Amid the drive to widen participation and increase the number of young people receiving a university education, the small matter of actually teaching them deserves more attention. There has been a sea-change in the nature of teaching at university level - at least in the older, more traditional universities - and the full extent of that change has not always been recognised.
Only a decade ago, at the university I attended, class sizes were no more than six or eight per seminar; today, it is not uncommon to have classes of 15 to 20 as the norm. It used to be that most undergraduate seminar teaching was done by permanent members of faculty, but today this is increasingly being undertaken by hourly paid postgraduate students.
These two related changes must be considered urgently.
Larger class sizes have altered the nature of teaching: small-scale tutorials have given way to lecture-based courses and larger seminar groups that offer students less personal contact time. In small classes, students had to join in and could not escape notice if they had not done the work.
The larger seminar groups make it possible for students to go through a whole course without actively participating, and the increasing load of essays to mark makes it difficult to give timely and detailed feedback.
Larger groups are not always a bad thing, however. They can allow for a wider variety of views, a stronger group dynamic and the use of innovative teaching methods - using art or drama in a politics class, for example.
There may already be a variety of good teaching practices to address these changes, but I have never been invited to participate in any teaching development days beyond an initial teacher training course. As someone who has taught undergraduate courses for the past two years and is doing so again this year, I find this a little worrying.

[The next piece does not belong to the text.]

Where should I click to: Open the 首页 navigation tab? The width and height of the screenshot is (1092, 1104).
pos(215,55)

Part of the problem is that I am one of the increasing number of postgraduate students being used by universities to fill in for their shortage of permanent teaching faculty. Simply making classes bigger has not solved the problems created by growing student numbers. Because the number of permanent faculty has not risen in line with the number of students, universities have had to turn to their postgraduate students to cover the extra teaching work. This situation may have been fine as an ad hoc solution to a temporary vacancy, but as an increasingly systematic solution to a systemic problem, it throws up a number of concerns.

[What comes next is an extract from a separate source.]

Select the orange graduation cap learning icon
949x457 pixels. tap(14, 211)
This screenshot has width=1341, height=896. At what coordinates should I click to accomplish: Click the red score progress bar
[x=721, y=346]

What exactly is the nature of university education if most undergraduates now receive a substantial proportion of their teaching from temporary, part-time postgraduate tutors? The opportunities for undergraduate students to be taught by some of the experts in their fields are fast diminishing, and the gap between students and academic faculty is increasing.
Although there are benefits to using postgraduate students to teach, these can be harnessed only if postgraduates are properly integrated into the overall planning, organisation and development of university teaching. And, of course, postgraduates must be respected for the service they provide and paid commensurate to the responsibilities they undertake.
Widening participation is a laudable aim, but we also need to be clear about the structures required to ensure its long-term viability. The changing nature of universities offers opportunities for us to reconsider our teaching practices and, by implication, to rethink the role of universities. It is in these times of transition and flux that the opportunity to reflect, consider and innovate presents itself most clearly - and it is up to all of us in higher education to make the most of this.